The bible is full of so many people who were not afraid to boldly ask God for help with what many considered to be impossible. Abraham was already of old age and had a wife, Sarah who was considered barren but he still asked God for a son. He asked and asked God for a son for years, and when Abraham was 100 years old his son Isaac was born. The Gospels are full of people who asked Jesus to perform miracles. There was the blind beggar who asked Jesus to see, or the hemorrhaging woman who sought out Jesus for healing, and a paralytic whose friends lowered him down through a roof so that Jesus could help him walk. The bible is full of stories much like those in which God performed the impossible all because people asked boldly for God’s intervention.
            At the same time, God is not stingy when it comes giving us the very desires and hopes that we want. He gives us much more than we ever asked for. Abraham asked God for a son, but the Lord gave him much more than that the Lord gave Abraham descendants as numerous as the stars. When God gives us life we are given it abundantly. Jesus tells us in John 10:10b “I came that you might have life and have it more abundantly” so rest assured that our God is generous and will be generous in answering our prayers.

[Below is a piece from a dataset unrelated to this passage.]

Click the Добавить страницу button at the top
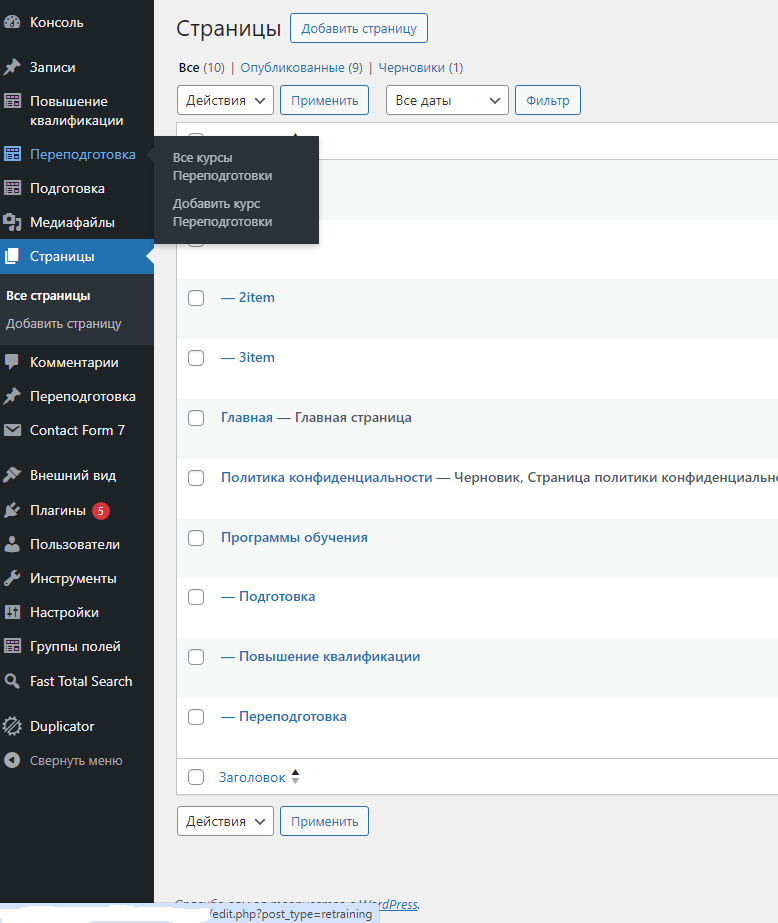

            Knowing this and seeing how unafraid these people were to ask God for these things shows me that I too can ask God boldly for the desires and dreams I have in my life. I can ask God for a husband and kids, and I can dream big dreams with God when it comes to looking at the future. Looking at my options after I graduate, I’ve realized that I don’t need to play it safe. I can aspire for great things and aim for the moon and the stars like Abraham if I wanted to, and if I never get there that’s ok. You see where you end up in life is not important, but what’s important is who you have at your side. I have no reason to fear the future because I have faith that God will be with me wherever I go in life. Deuteronomy 31:8 says “It is the LORD who goes before you; he will be with you and never fail you or forsake you. So do not fear or be dismayed.” Knowing I have God on my side is all I need when it comes to looking towards the future.
            When it comes to what happens next, nothing is for certain. I know that life is full of ups and downs, and it is possible that I can choose a direction to go in life that may not be what was best for me, but in the end with God on my side I know I will be just fine. So looking at life after graduation I’ve realized that I have no reason to fear, I simply have to trust in God and have faith that He will be with no matter where life takes me. It’s possible that the dreams and the desires we hold in our hearts, will not come true. Sometimes, the things we ask God for might not make us happy or be in our best interests, but never the less we must trust in God and realize that no matter where life takes us He is at our side. God always has our best interests at heart and often uses situations in our lives to help us grow and be fruitful. Often times planning for the future and working with God can be stressful, but that stress shouldn’t stop us from living out our lives and trying to move forward. Even through times of stress and uncertainty, we can rest assured that our God is faithful and will never fail us or abandon us, so we have no reason to fear or grow weary.
            If you take away anything from tonight, I want you take away the idea that you don’t have to worry about choosing a direction in life that might not coincide with God’s so called plan for your life. Instead it is more important to work with God in order to plan for the future, because we will get nowhere if we try it on our own. Mark 10:27 says “For human beings it is impossible, but not for God, all things are possible for God.” Tonight, I challenge you to trust in God, and learn to let go and be honest about the dreams and desires that you have in your life, be comforted by the fact that God wants to meet you in the midst of all those dreams and desires and work with you to make those dreams a reality. Remember that all things are possible for God, so even if what you are asking feels like it is too much; know that nothing is too much for God to handle. In John 14:14 Jesus tells us “If you ask anything of me in my name, I will do it.” So don’t be afraid of the desires and hopes that you hold in your heart, chances are that they too are the desires and hopes that God gave to you. If this is true then ask God boldly for those things and He might just give you what you have been hoping for.